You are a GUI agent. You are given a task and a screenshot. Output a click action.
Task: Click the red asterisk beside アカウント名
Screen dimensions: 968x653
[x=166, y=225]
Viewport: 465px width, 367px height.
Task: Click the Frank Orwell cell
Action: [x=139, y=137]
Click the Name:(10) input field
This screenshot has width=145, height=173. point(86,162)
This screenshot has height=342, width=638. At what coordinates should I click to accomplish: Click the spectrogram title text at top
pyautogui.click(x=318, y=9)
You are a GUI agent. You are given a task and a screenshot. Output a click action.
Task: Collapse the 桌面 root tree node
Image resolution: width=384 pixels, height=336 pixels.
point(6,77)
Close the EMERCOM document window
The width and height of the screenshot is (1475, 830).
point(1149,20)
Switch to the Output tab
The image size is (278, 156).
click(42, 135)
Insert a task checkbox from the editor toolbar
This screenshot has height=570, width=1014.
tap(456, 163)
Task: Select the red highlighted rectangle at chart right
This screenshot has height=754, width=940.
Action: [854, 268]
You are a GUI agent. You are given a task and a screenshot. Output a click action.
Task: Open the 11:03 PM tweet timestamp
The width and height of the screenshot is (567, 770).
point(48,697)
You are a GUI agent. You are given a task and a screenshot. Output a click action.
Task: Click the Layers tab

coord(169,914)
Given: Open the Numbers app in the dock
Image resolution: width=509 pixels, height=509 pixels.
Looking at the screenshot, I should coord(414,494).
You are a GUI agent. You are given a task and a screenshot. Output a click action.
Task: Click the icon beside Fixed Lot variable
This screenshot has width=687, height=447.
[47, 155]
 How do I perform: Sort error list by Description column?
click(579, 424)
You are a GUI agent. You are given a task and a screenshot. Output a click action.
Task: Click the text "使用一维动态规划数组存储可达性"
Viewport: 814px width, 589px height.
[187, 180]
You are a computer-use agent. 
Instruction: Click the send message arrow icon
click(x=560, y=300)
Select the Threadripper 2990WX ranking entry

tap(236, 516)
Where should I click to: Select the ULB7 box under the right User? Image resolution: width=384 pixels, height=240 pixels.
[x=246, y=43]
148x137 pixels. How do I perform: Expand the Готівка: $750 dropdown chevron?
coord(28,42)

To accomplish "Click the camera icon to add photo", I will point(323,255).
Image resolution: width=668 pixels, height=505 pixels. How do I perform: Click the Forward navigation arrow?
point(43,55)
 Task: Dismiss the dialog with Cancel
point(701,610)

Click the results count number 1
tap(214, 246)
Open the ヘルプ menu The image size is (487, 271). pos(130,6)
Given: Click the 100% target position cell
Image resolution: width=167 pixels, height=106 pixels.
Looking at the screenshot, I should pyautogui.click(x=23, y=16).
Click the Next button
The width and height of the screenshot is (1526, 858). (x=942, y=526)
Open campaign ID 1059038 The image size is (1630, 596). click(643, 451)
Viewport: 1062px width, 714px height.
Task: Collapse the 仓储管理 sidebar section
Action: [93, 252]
|---|
### Task directions
Transcribe the lines beginning with the one that contains "Insert a task" and continuing through the one that contains "Looking at the screenshot, I should coord(414,494).", with both of those lines included.

### Task result
Insert a task checkbox from the editor toolbar
This screenshot has height=570, width=1014.
tap(456, 163)
Task: Select the red highlighted rectangle at chart right
This screenshot has height=754, width=940.
Action: [854, 268]
You are a GUI agent. You are given a task and a screenshot. Output a click action.
Task: Open the 11:03 PM tweet timestamp
The width and height of the screenshot is (567, 770).
point(48,697)
You are a GUI agent. You are given a task and a screenshot. Output a click action.
Task: Click the Layers tab

coord(169,914)
Given: Open the Numbers app in the dock
Image resolution: width=509 pixels, height=509 pixels.
Looking at the screenshot, I should coord(414,494).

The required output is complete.